**TASK INSTRUCTIONS**: The records sit below. Return every line in them that holds the word "width".

**SUPPLIED RECORDS**:
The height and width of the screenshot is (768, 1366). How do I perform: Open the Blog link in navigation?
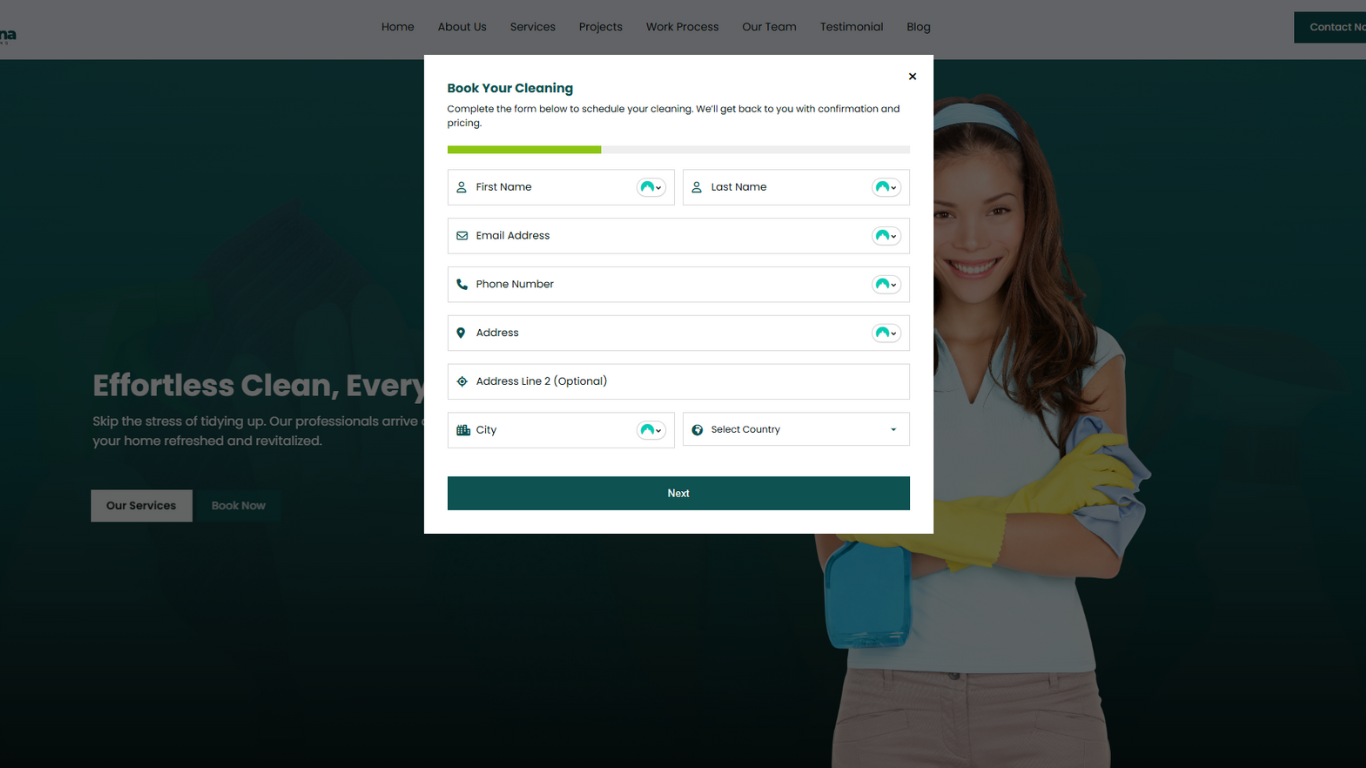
---
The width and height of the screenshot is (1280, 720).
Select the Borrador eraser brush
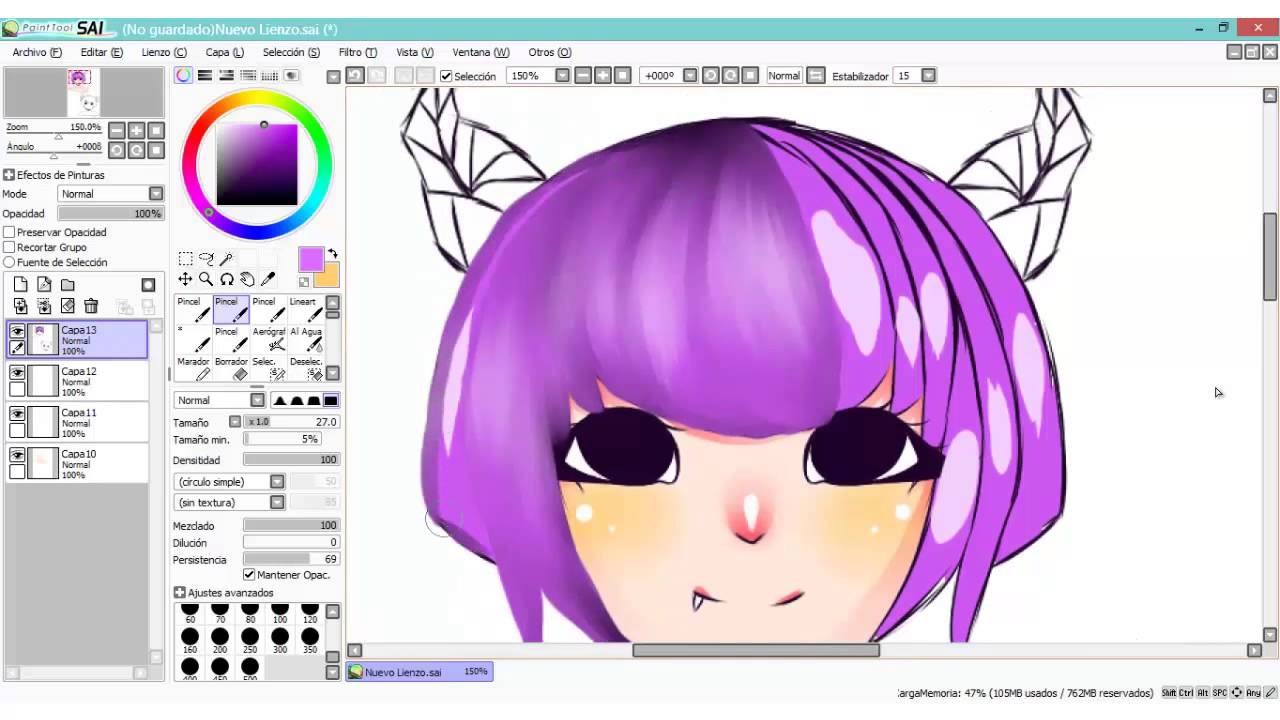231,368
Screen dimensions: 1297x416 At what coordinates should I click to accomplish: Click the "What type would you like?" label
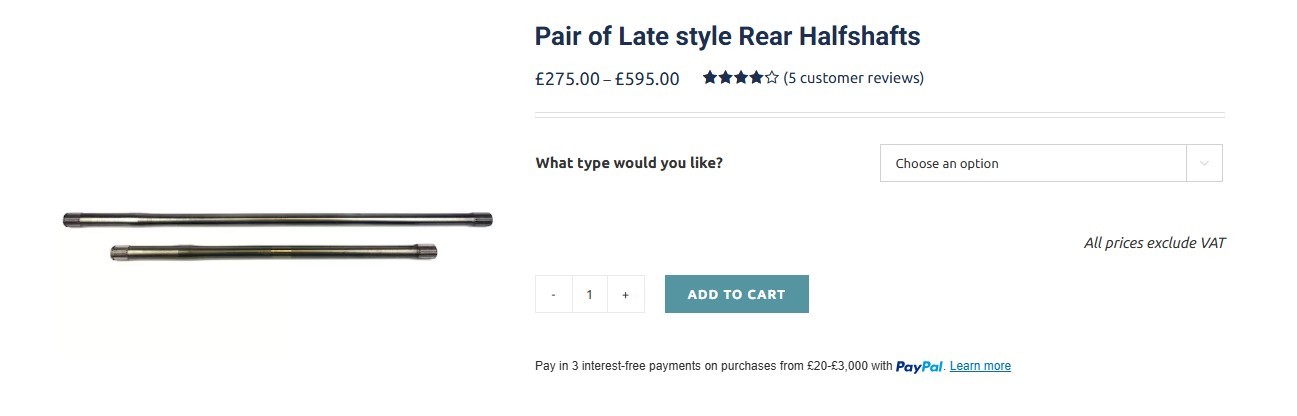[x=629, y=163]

**REPLY TO THE TASK**:
The height and width of the screenshot is (768, 1366). How do I perform: Open the Blog link in navigation?
The width and height of the screenshot is (1280, 720).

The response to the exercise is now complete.